Artificial Intelligence in the education of the future

That Artificial Intelligence is changing our world is already a given. This technology is opening new doors, changing the way we view many common tasks in the workplace, and generating new career prospects. Its influence reaches multiple areas of daily life, including education. Incorporating this tool into the educational process in a structured way that prevents its misuse, while also recognizing its capacity to broaden professional horizons, is one of the priorities of the European University, which recently published the fourth report of its Observatory of Artificial Intelligence in Higher Education, Artificial Intelligence: Perspectives and Challenges from the Student's Viewpoint .

This study analyzes how Artificial Intelligence fosters an educational approach more focused on future professional activity, making it more interdisciplinary and personalized, and the role that teachers should adopt in this new scenario. “AI is the biggest technological challenge that higher education has ever faced,” explains Alberto Sols, Dean of the STEAM School at the European University. “Other revolutions have taken much longer to reach everyone, but this one is reaching far more people in much less time.”

AI as a driver of training

Since 2023, the European University has taken an active role in researching and analyzing AI as a tool for higher education. To this end, it created a committee, led by the company's CIO, Manu PatiƱo, to develop and implement AI-based solutions that could enhance student learning. This committee analyzes the possibilities for innovation, process improvement and resource optimization, the role AI plays in decision-making, and the competitive advantage that can result from using it in the educational process. Its goal is to make AI knowledge and access available to students and faculty across all disciplines at the university.

As part of this initiative, the European University has implemented around twenty AI-based solutions, both developed in-house and in collaboration with various companies, aimed at improving and facilitating educational training.

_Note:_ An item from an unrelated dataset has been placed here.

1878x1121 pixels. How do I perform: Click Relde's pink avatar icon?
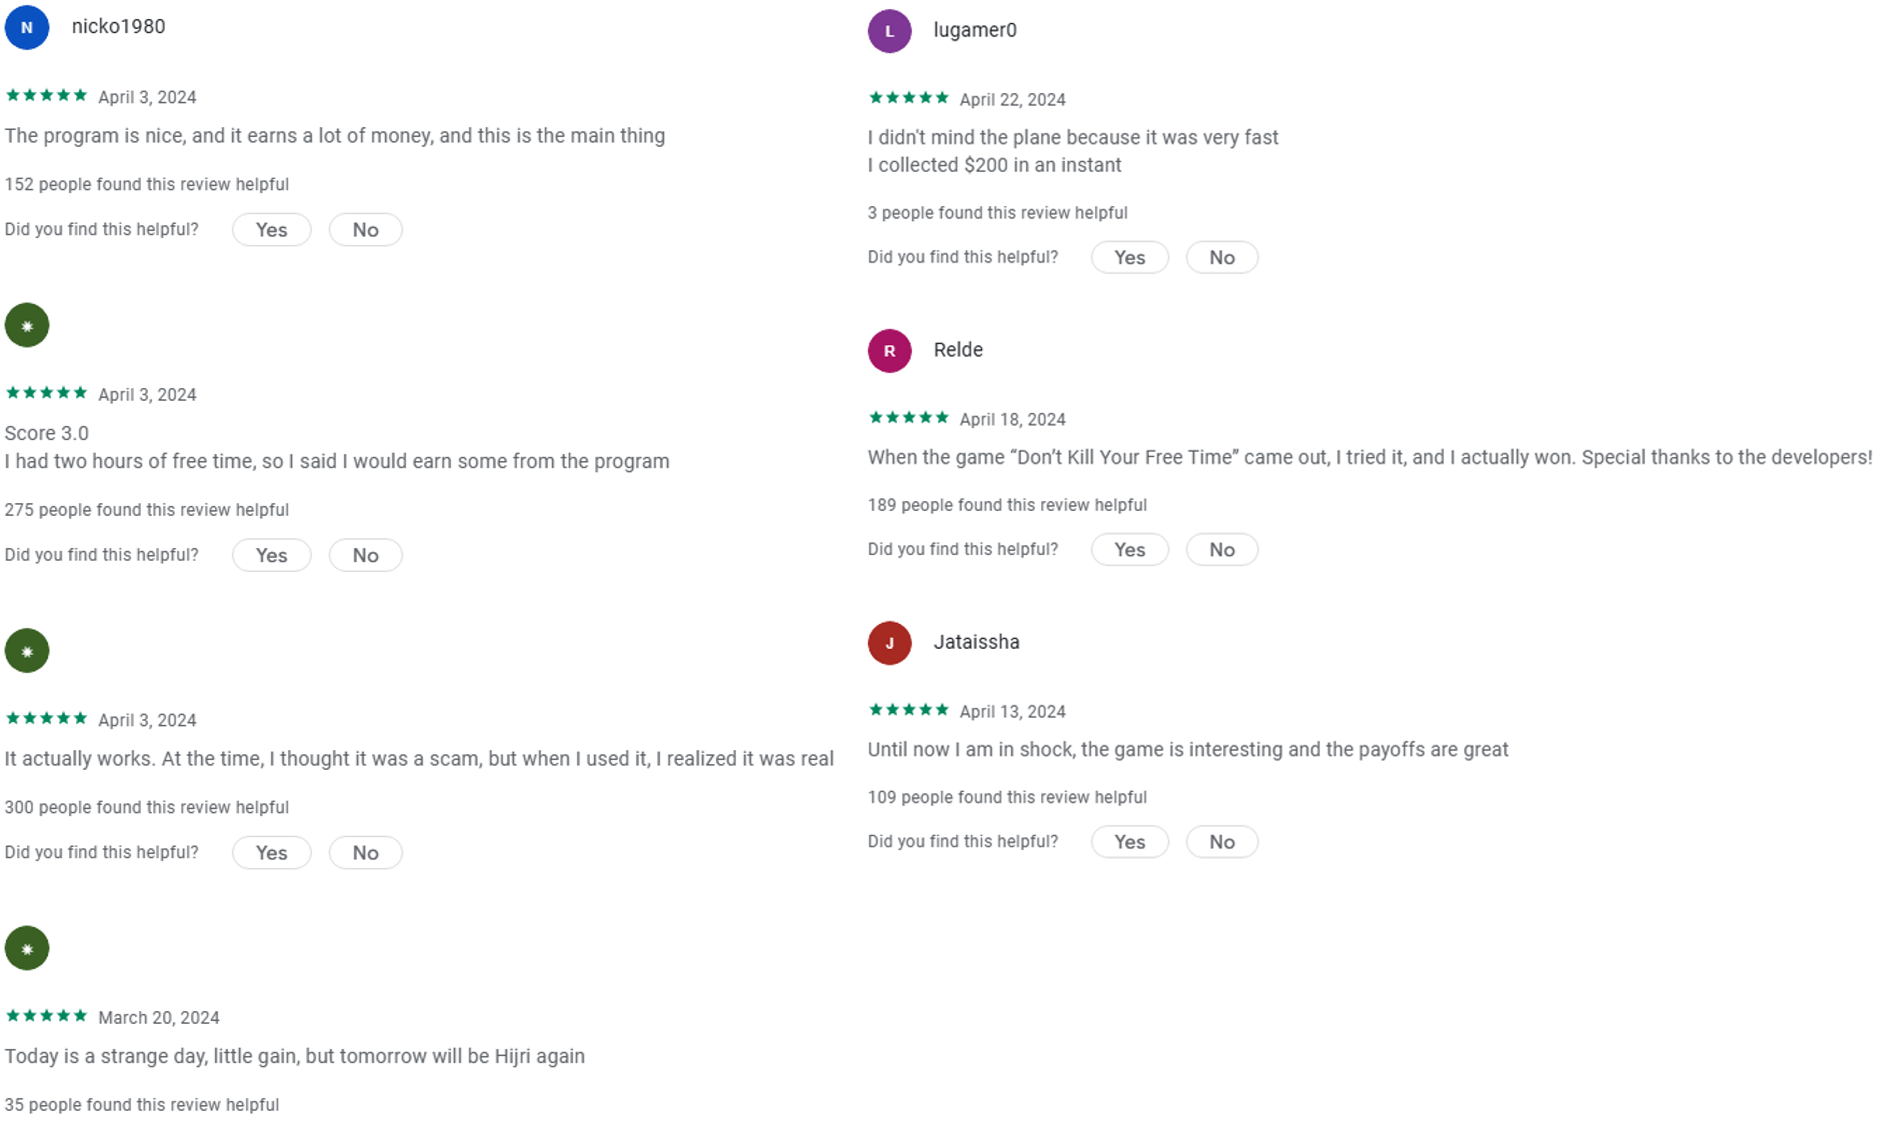(x=889, y=351)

These include translation tools to automate processes and overcome language barriers, conversation assistants to help professors and students, tools for searching the university website, and an academic assistant, called Sof.AI , with specific knowledge to support students throughout their academic journey. Similarly, the learning guides for the STEAM School's degree programs for the 2025/26 academic year will incorporate a code indicating the permitted level of AI use in documents and assessments.

Other AI applications being implemented by the European University are geared towards the field of marketing, with tools that monitor the activity of potential competitors, solutions for analyzing objectives, or for detecting information or patterns in surveys.